● Task requirements:
According to the article on Scale AI, what percentage stake does Meta hold in Scale after its investment?

● Provided passage:
○ ○ ○ ○ ○ ○ ○

FILE PHOTO: Jason Droege speaks at the WSJTECH live conference in Laguna Beach, California, U.S. October 22, 2019.

Mike Blake | Reuters

Scale AI’s Interim CEO Jason Droege said in a memo on Wednesday that the artificial intelligence startup is not changing course following Meta’s multibillion-dollar investment in the company last week.

“Unlike some other recent tech deals you might have heard about in the AI space, this is not a pivot or a winding down,” Droege wrote in a post directed at customers, employees and investors.

Meta has a 49% stake in Scale after its $14.3 billion investment, though the social media company will not have any voting power. Scale AI’s founder Alexandr Wang, along with a small number of other Scale employees, will join Meta as part of the agreement.

“Scale remains, unequivocally, an independent company,” Droege wrote. “This deal rewards many of the people who helped build Scale into what it is today, but more importantly to me, it’s also a validation of the course we’re on.”

Scale AI appointed Droege, the company’s chief strategy officer, to serve as its interim chief executive following the deal. Droege wrote that Scale AI is still “a well-resourced company” that has “multiple promising lines of business.”

Founded in 2016, Scale AI rose to prominence by helping major tech companies like OpenAI, Google and Microsoft prepare data they use to train cutting-edge AI models. Meta has been one of Scale AI’s biggest customers.

Droege said the company is “not slowing down” and remains committed to its data and application business units. Scale will also continue to be model agnostic, he added.

“The need for high-quality data for AI models remains significant, and with the largest network of experts training AI, we are set up well to help model builders keep pushing the frontier of what’s possible,” Droege wrote.

But some of Scale AI’s tech customers may be having doubts.

OpenAI confirmed to CNBC on Wednesday that it has been wrapping up its work with Scale AI over the past six to 12 months. The company said it’s looking to work with other data providers that have kept pace with innovation, and that its decision to wind down its work with Scale wasn’t influenced by the Meta partnership.

Google is also reportedly cutting ties with Scale following the company’s deal with Meta, according to a report from Reuters. Google declined to comment.

○ ○ ○ ○ ○ ○ ○

● Pixel coordinate grounding data:
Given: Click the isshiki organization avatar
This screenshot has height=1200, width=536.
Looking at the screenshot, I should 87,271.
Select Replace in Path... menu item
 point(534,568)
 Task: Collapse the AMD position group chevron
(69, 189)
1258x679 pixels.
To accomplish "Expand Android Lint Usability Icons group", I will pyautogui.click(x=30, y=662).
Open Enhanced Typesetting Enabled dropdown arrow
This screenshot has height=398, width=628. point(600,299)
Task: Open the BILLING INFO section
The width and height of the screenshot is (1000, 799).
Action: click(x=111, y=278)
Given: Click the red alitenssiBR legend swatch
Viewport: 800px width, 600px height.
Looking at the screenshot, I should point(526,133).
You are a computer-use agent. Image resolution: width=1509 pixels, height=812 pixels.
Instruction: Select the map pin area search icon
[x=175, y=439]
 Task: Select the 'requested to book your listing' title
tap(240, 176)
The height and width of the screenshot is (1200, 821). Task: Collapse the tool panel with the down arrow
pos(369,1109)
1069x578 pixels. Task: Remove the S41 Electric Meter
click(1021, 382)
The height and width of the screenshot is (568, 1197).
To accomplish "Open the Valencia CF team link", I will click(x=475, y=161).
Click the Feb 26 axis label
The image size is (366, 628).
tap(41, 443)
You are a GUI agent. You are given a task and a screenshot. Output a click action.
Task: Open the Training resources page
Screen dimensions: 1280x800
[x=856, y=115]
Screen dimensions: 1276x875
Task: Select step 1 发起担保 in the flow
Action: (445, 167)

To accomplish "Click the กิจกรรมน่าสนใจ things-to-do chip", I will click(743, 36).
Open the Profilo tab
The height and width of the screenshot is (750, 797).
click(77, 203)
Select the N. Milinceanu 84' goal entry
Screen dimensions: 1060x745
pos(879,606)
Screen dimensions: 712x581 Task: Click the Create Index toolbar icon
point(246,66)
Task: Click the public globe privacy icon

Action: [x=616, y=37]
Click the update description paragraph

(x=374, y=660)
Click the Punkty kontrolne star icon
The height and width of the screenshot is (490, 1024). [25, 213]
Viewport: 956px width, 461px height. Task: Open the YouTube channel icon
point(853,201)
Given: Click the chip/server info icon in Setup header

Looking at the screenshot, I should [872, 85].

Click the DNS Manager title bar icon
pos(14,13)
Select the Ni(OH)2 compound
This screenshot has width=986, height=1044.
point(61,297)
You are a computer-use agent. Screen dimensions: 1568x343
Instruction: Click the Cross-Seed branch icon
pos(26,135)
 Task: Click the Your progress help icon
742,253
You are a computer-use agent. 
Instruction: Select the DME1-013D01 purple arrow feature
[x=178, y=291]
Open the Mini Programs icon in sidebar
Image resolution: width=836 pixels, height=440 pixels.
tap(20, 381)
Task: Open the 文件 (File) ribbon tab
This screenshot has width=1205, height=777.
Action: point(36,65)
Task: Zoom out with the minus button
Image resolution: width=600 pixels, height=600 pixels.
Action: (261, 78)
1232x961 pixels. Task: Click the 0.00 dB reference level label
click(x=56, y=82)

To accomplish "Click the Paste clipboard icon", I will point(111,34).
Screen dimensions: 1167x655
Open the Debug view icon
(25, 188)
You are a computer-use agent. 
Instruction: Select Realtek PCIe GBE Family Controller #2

○ ○ ○ ○ ○ ○ ○

● Answer to this problem:
Meta holds a 49% stake.